Think of the $418,900 plus on-road costs Mercedes-AMG GT 63 Pro as the standard GT 63 that's hit the gym since the last time you saw it. At first glance, it looks as if it's been at a combo of cardio and weight training, because it's shed a few kilograms and also put on some extra muscle.

In fact, AMG has tuned this one to be more at home on the racetrack, with the aim of not spoiling it as a road car in the process. Unfortunately, we can't really comment on the latter, because our preview drive of the car took place on the manicured smoothness of Phillip Island Grand Prix Circuit.

Nevertheless, we gained a detailed understanding of how this 450kW/850Nm monster performs when given the treatment. Without wishing to issue too much in the way of spoilers, most of it is very good news indeed.

Some background first. The old AMG GT R Pro, which launched back in 2020, was a very special thing. Roll into pit lane in one of those and it looks like something that'd driven off a GT4-class racing grid.

It was very special, a hoot to pedal around a circuit and ultra-rare. Only 15 cars came to Australia, making it even less commonplace than the flagship AMG GT Black Series, of which Australia got a 28-car allocation.

But whereas the old Pro looked and drove like a race car that was tolerable on the public highway, Mercedes-AMG has taken a very different tack with the 2026 version.

For a start, it's based on very different underpinnings.

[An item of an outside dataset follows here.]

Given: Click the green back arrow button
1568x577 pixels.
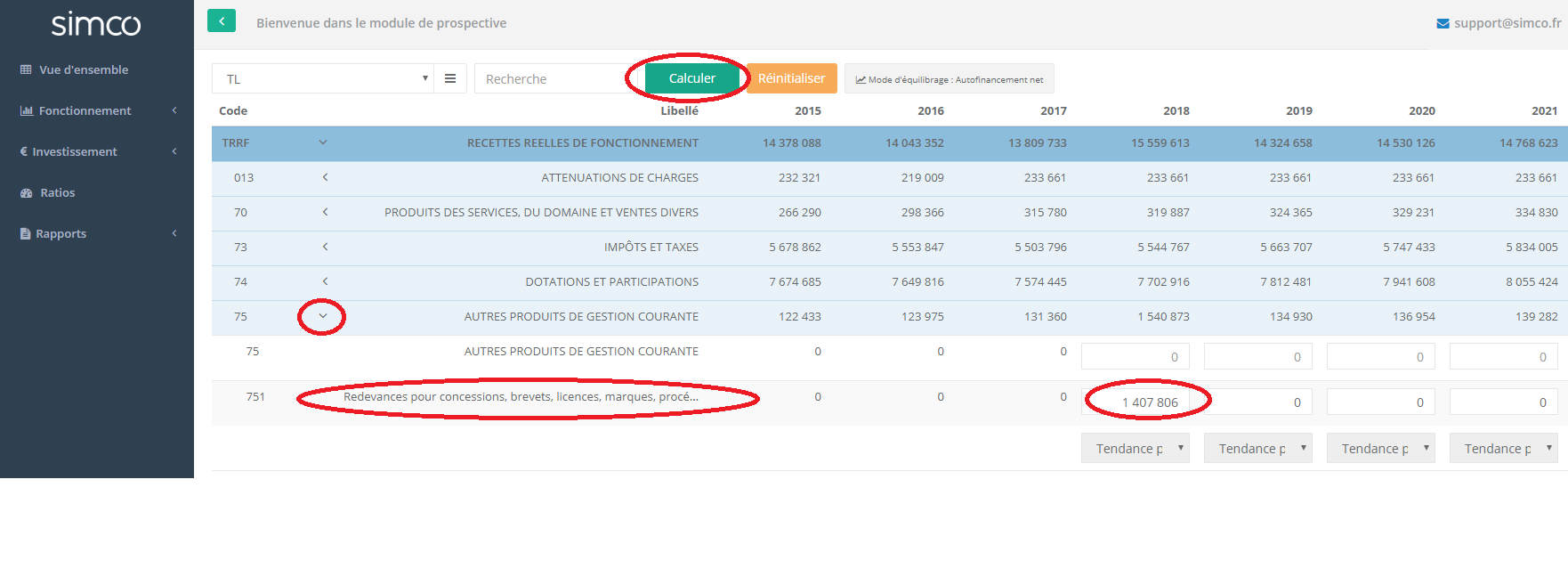Looking at the screenshot, I should 222,21.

Its predecessor was all long bonnet and rear drive, with the driver feeling almost as if they were perched on the rear axle.

This body is now a 2+2, spun off the chassis that underpins the current-generation Mercedes-Benz SL. What's more, power goes to each corner rather than merely the rear treads.

If that sounds to you as if this car has become markedly heavier in the process, well, you'd be right.

Whereas the old version weighed 1632kg, this 2026 vintage adds a massive 305kg to that figure. At 1937kg (kerb), it wears the additional weight of four 76kg blokes. The silver lining is that it's 23kg lighter than the regular GT 63.

Another factor to consider is that although weight has crept up by 18.7 per cent, torque has leapt up by 21.4 per cent and power by 4.7 per cent.

With the benefit of all-wheel drive, it can also deploy that mountain of torque more easily. So what you lose with one hand, you seem to gain with the other. It's an intriguing proposition.

At the moment, intriguing is giving way to intimidating. Rain's threatening at the Island. It's not an infrequent occurrence and the sky's a pan-flat grey of nimbostratus. The Bass Strait looks about as warm and welcoming as the reception area of Goulburn Supermax.

There's a pair of AMGs ticking over in the pitlane, and our hosts are keen to zip through the inevitable presentation and get us into the cars before the rain arrives.

With a chaperone in the jump seat, we head out on the track. The first lap's a sighter, reacquainting ourselves with the dozen corners of this beautiful circuit, checking for geese wandering onto the hotmix and warming the car's fluids and tyres.

Then it's time to get a bit more serious. Pour the throttle on through the final corner and the AMG takes a seat and gets on with it. There's no nervousness from the rear end or push from the front. That's probably a signal that I need to try a bit harder.

Down Gardner Straight, the car's gathering speed at a prodigious rate, the gutsy cross-plane V8 blaring, interspersed by the cough of upshifts from the nine-speed transmission. The drive logic in Race mode is good. I've no need to pluck at the paddle shifters.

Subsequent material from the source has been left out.